Last updated: January 2026

What We Store

SoulProp is designed with privacy at its core. Here's exactly what we store:

Encrypted blobs Your file, encrypted. We cannot read it — ever.
Fingerprints SHA-256 hash of the encrypted data. Reveals nothing.
Timestamps When you sealed, from an independent authority.
Key hashes We store a hash to verify your key, not the key itself.

What We Don't Store

Your decryption key Given to you once. We never keep a copy.
Your seal key Given to you at purchase. We only store a hash.
Your original file Only the encrypted version exists on our servers.
Card numbers Payments handled by Square. We never see them.

What We Don't Collect

We don't require accounts, emails, or personal information to use SoulProp.
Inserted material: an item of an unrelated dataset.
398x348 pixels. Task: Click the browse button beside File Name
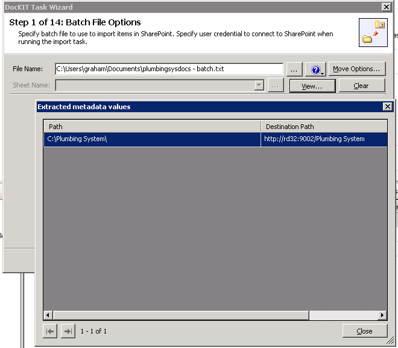293,69
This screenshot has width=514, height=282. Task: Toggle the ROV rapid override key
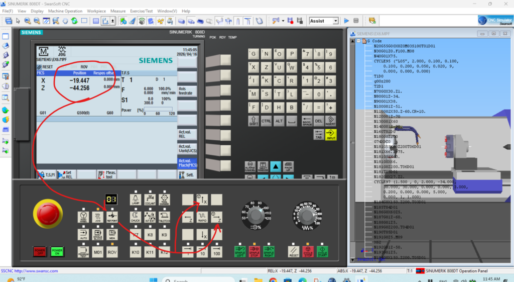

We don't track you across the web. We don't sell data. We don't use analytics that profile individual users.

Zero-Knowledge Design

Your files are encrypted client-side before upload using XChaCha20-Poly1305. The encryption key is derived from random data and given only to you. We cannot decrypt your files. Even if compelled by law enforcement, we can only provide encrypted data that is useless without your key.

Data Retention

Sealed files are retained indefinitely to preserve your timestamp proof. You may request deletion of your sealed files by providing your key file as proof of ownership.

Third Parties

Square: Processes payments. See Square's privacy policy.
FreeTSA: Provides RFC 3161 timestamps. Receives only file fingerprints, not files.
Infrastructure: Hosted on secure servers with encrypted storage.

Cookies

We use only essential cookies for basic functionality (like remembering your seal codes locally in your browser). No tracking cookies. No third-party cookies.

Key Ownership

Your key file is the sole proof of ownership. Whoever holds the key controls access to the sealed files. We cannot recover, reset, or reissue keys — by design. This ensures that ownership remains entirely in your hands, not ours. If you lose your key, the seal remains intact but inaccessible. Back it up accordingly.